Saturday, September 26, 2009

The Poetic Anecdote

Big Frank has been thinking lately about poetry. Why is it that the content of the poem is relaid at a slant? With prose the thought or feeling is laid out directly. The person says that they have this kind of idea or this kind of feeling. There is a label put on it and some examples and explanation put to it. With poetry there is a recognition that the idea or feeling is bigger than the explanatory power of words -the lexicon cannot carry the load. It is bigger than words, and so something more resonanat is sought - images, symbols, metaphor, or ancedotes. It is the first three that most poets rely on, but the anecdote is very powerful when applied to something different.

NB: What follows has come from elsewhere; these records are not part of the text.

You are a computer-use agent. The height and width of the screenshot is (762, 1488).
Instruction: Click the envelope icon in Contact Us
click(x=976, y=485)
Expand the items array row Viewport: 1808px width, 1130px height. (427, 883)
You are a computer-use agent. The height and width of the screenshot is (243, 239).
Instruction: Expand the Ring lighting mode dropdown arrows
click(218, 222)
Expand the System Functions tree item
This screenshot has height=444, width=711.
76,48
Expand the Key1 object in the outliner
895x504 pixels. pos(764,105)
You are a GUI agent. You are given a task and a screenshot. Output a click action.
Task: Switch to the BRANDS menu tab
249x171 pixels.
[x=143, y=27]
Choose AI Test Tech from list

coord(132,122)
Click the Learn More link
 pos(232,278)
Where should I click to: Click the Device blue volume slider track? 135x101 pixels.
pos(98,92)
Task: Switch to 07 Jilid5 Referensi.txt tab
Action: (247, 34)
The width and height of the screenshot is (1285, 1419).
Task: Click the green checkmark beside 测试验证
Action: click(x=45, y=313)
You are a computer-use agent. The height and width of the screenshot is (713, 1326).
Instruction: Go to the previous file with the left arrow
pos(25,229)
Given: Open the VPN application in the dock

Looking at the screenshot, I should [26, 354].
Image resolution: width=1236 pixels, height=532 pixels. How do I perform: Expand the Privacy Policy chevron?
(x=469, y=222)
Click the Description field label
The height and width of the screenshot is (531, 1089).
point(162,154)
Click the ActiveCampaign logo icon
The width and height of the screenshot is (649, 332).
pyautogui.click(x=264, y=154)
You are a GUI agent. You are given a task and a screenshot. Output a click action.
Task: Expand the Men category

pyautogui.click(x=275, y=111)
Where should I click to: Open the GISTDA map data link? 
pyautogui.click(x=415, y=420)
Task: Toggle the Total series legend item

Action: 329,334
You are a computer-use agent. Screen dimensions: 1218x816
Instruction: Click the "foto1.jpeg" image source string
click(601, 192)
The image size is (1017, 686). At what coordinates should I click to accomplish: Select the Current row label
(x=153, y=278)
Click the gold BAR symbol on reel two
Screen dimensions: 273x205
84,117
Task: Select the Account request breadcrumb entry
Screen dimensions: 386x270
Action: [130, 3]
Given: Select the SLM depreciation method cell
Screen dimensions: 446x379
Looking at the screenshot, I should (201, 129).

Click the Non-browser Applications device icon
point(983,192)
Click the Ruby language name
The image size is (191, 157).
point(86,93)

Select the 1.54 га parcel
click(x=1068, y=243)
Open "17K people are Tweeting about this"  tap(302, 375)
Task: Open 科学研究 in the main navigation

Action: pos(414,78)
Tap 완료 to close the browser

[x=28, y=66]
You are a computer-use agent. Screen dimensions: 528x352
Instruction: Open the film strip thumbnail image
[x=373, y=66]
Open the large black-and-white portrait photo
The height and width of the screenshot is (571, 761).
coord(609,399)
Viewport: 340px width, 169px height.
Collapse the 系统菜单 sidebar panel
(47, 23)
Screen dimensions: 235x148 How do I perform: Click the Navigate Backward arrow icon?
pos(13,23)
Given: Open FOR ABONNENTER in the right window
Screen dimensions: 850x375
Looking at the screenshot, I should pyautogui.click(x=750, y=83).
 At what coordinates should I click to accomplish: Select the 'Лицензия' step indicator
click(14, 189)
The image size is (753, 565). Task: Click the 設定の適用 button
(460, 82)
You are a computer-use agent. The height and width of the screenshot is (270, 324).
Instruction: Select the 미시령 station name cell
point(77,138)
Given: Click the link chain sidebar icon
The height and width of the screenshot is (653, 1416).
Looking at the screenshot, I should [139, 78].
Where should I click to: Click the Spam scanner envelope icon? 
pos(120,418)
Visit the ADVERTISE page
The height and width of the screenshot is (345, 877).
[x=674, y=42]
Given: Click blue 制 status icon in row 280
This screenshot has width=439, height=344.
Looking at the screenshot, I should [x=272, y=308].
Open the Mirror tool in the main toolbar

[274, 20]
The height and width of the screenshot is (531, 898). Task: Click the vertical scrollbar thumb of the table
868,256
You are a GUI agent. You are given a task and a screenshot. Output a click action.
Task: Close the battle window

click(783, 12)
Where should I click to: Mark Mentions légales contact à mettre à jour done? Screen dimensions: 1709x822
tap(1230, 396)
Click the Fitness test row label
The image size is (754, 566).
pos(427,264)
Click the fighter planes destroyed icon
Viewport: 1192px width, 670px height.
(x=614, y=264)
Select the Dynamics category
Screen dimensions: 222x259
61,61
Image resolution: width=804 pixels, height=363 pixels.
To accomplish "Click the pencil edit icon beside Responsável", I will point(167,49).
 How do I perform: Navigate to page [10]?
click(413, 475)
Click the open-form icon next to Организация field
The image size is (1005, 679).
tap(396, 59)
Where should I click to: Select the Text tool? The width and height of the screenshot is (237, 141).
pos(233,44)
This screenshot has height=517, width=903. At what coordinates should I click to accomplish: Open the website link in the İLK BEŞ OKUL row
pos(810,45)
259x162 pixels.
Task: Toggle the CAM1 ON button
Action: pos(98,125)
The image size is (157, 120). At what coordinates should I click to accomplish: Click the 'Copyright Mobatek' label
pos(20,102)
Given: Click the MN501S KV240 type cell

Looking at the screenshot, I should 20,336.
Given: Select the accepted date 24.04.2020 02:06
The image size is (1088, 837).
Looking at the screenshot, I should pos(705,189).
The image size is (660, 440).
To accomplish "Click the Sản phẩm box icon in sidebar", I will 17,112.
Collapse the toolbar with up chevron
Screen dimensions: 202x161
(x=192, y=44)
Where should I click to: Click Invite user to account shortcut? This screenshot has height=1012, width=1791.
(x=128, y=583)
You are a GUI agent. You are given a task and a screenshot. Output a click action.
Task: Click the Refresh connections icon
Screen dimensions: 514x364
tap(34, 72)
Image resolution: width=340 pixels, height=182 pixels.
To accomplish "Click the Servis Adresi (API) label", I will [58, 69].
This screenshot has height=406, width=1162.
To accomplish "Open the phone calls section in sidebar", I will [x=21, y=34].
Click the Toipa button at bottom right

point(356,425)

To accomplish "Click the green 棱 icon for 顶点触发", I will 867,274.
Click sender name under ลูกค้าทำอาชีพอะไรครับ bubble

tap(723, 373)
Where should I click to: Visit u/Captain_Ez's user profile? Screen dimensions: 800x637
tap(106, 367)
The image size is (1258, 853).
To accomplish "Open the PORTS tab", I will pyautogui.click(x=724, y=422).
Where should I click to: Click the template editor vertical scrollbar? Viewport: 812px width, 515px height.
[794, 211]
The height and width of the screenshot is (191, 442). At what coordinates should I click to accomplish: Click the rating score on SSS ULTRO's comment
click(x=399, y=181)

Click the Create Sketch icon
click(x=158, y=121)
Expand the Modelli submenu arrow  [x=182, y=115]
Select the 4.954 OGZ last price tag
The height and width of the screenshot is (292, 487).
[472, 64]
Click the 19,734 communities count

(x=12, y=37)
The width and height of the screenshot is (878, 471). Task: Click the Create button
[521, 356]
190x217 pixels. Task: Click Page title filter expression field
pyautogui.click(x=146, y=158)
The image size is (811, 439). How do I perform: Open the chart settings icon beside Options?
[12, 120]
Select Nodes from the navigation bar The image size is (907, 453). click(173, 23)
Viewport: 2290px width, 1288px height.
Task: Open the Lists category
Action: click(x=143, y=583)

Here's an example from a great poem by Don Paterson:

The Gift

That night she called his name, not mine
And could not call it back.
I shamed myself and thought of the blind
girl in Kodiak

who on the stoop each night
to watch the daylight fade
and lift her child down to the gate
cut in the pallidade.

And what old caution love resigned
when through that misty stare
she passed her boy not to her bearskinned husband
but the bear.


Here we have a horrific story that is linked to one lover calling the other by the name of a previous lover. The irretrievable loss of that "gift" is captured in all its intractability in the story of the blind woman mistakenly handing the child - out of love - to the bear. This is poetry. It cannot compare in force or poignancy to a simple prose summary of the slip of tongue. Such poems are rare.